The paper "Identifying Patch Correctness in Test-Based Program Repair" presents an innovative approach to enhance the precision of automated test-based program repair methodologies. It addresses a significant issue within automatic program repair systems: the generation of incorrect patches due to weak test suites. Automated program repair techniques modify faulty programs to ensure all given tests are passed, but these test suites often lack the robustness needed to confirm the fixes, leading to a proliferation of plausible yet incorrect patches.

Core Methodology

The novel approach proposed in the paper utilizes heuristics based on behavior similarity to assess patch correctness. The authors introduce two main heuristics:

PATCH-SIM: This heuristic posits that correct patches should alter the execution behavior of failing tests, while the passing tests should exhibit minimal behavior changes post-patching. This correlation allows for the determination of patch correctness by analyzing behavioral changes between the original and patched program during test execution.
TEST-SIM: This heuristic suggests that test inputs exhibiting similar runtime behavior to one another are likely to yield the same test results. TEST-SIM is used to categorize newly generated test inputs (which augment the test suites) as either likely to pass or likely to fail based on their execution similarity to existing tests.

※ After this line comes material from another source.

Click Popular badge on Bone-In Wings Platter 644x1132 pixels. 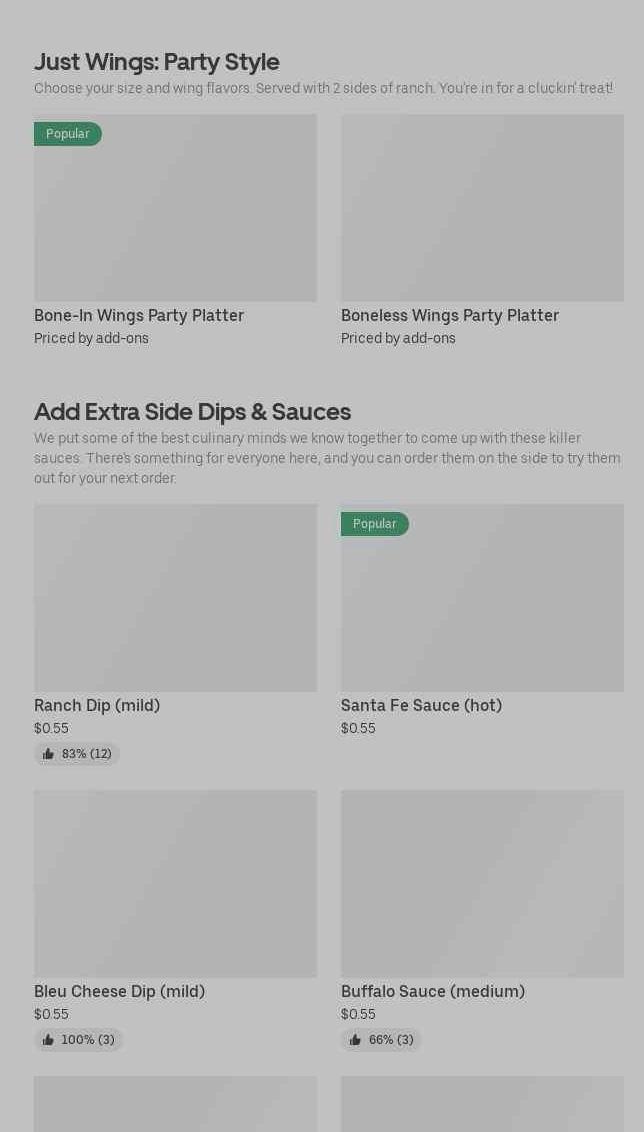pyautogui.click(x=68, y=134)
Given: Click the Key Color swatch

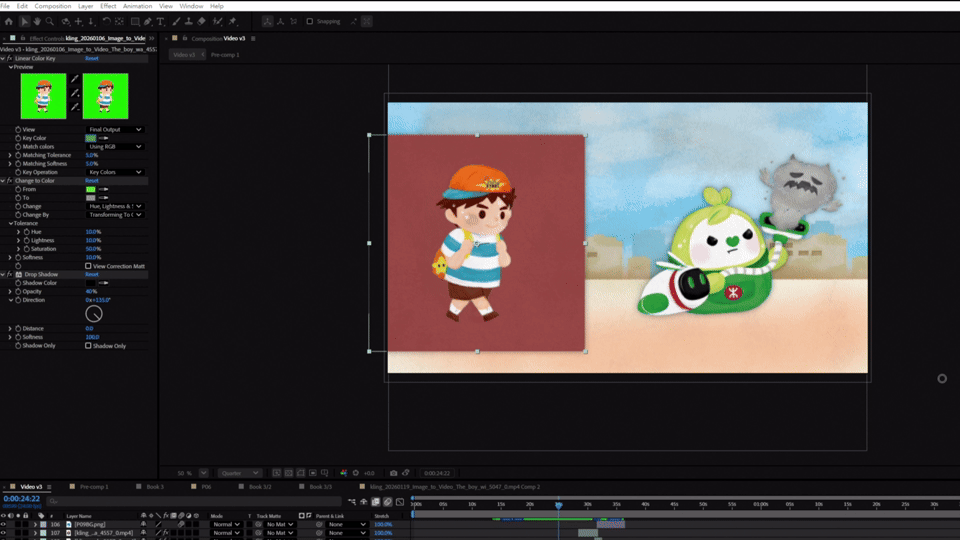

The approach is demonstrated across several program repair systems, including jGenProg and Nopol, among others. It successfully filtered out 56.3% of incorrect patches from a dataset without excluding any correct patches, highlighting the superior precision enhancement strategy.

Evaluation and Results

The paper presents a robust evaluation of its methodology using a dataset of 139 patches. The approach effectively improved patch precision across different automated repair systems, marking a notable advancement over traditional metrics such as syntactic and semantic distance. Existing methods like anti-patterns and inherent oracle detection (Opad) were surpassed in terms of effectiveness, validating the potential of heuristics based on behavior similarity for patch classification.

Implications and Future Work

The implications of the paper extend beyond automated program repair, offering insights into addressing the oracle problem in software testing frameworks. By establishing behavior similarity as a viable measure for patch correctness, the authors open pathways for future research in integrating these heuristics in broader testing scenarios, perhaps even in fault localization and human patch evaluation.

While the approach did not exclude correct patches in its evaluations, the paper acknowledges the theoretical possibility of such occurrences. It suggests exploring more sophisticated spectrum analysis and classification techniques to differentiate correct versus incorrect patches more precisely.

In summary, the paper significantly contributes to the field of software engineering by refining methodologies for program repair validation, moving toward higher precision systems capable of autonomously validating patch correctness, thus enhancing the usability and reliability of automated program repair techniques. Further exploration could involve refining behavior comparison methodologies to better accommodate complex scenarios with significant codebase modifications.